Cardiology Coding Alert


Keep Your Revascularization Coding in Stellar Shape With Expert Advice

Know which included services you cannot separately report.

In the session “A Look at Peripheral Vascular/Interventional Surgery” during HEALTHCON 2022, speaker Caren Lampitoc, CPC, COC, CPMA, CRC, CPCD, CPB, shared helpful information you can apply to understand how to successfully code revascularization cases in your practice. For example, you must know which artery your cardiologist worked in, as well as what type of procedure they performed, and the specific hierarchy.

Take a look at the expert advice below to ensure you submit clean revascularization claims.

Discover Different Types of Arteries

When you look at the first area, or territory as it’s described in CPT®, you see the iliac artery, Lampitoc said.
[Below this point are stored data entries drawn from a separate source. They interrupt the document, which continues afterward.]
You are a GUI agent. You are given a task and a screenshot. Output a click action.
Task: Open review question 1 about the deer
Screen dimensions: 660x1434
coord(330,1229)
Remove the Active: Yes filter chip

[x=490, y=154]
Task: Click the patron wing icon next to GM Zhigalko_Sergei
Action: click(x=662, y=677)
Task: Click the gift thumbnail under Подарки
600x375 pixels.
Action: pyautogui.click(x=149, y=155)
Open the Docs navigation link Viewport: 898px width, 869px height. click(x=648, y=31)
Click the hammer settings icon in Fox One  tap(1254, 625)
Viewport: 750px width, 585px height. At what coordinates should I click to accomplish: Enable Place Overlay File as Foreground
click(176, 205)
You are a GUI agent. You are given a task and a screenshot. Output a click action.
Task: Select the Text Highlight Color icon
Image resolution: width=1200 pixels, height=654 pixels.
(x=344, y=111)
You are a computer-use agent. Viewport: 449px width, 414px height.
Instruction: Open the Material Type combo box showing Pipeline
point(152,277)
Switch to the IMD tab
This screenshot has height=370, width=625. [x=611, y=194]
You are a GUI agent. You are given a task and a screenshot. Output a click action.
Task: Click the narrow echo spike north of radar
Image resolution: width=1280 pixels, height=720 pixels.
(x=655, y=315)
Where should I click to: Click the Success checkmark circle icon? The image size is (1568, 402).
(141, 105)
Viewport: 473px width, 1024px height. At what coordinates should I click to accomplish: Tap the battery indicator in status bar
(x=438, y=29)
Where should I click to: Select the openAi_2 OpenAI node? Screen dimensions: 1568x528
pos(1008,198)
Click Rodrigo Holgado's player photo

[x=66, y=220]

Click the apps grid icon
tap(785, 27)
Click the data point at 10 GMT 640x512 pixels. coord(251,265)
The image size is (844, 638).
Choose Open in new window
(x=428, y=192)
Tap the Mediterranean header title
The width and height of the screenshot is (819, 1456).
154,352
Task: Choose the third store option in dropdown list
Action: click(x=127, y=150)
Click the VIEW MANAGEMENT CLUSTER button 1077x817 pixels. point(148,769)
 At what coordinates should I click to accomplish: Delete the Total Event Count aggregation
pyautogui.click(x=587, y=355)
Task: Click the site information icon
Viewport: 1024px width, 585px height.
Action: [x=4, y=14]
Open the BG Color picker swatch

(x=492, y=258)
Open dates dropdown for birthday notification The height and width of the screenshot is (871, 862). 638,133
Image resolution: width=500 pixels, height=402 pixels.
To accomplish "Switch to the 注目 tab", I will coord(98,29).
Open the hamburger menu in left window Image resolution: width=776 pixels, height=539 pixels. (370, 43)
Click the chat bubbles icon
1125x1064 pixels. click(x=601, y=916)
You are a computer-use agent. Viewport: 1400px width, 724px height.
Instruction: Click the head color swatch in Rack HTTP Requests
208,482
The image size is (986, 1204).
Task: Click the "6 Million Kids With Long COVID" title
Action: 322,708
Within this system, you have three opportunities to code. The first is the common iliac, which you should code by vessel, not lesion. The second is the internal iliac, and you can code each vessel with add-on codes. The third is the external iliac, and up to two add-on codes can be used per side.

With these code sets, you have a primary code, then you have up to two additional add-on codes that can be applied, Lampitoc added.

“This area of understanding with regards to these territories and your opportunity to have additional coding opportunities is so important,” Lampitoc said. “When I have audited this type of surgery before, this is one of the areas, not just in the iliac territory, but in the other territories, where codes are left on the table because the coder didn’t account for the fact that you have different areas within a given territory to be able to additionally code, depending on the procedures that are done.”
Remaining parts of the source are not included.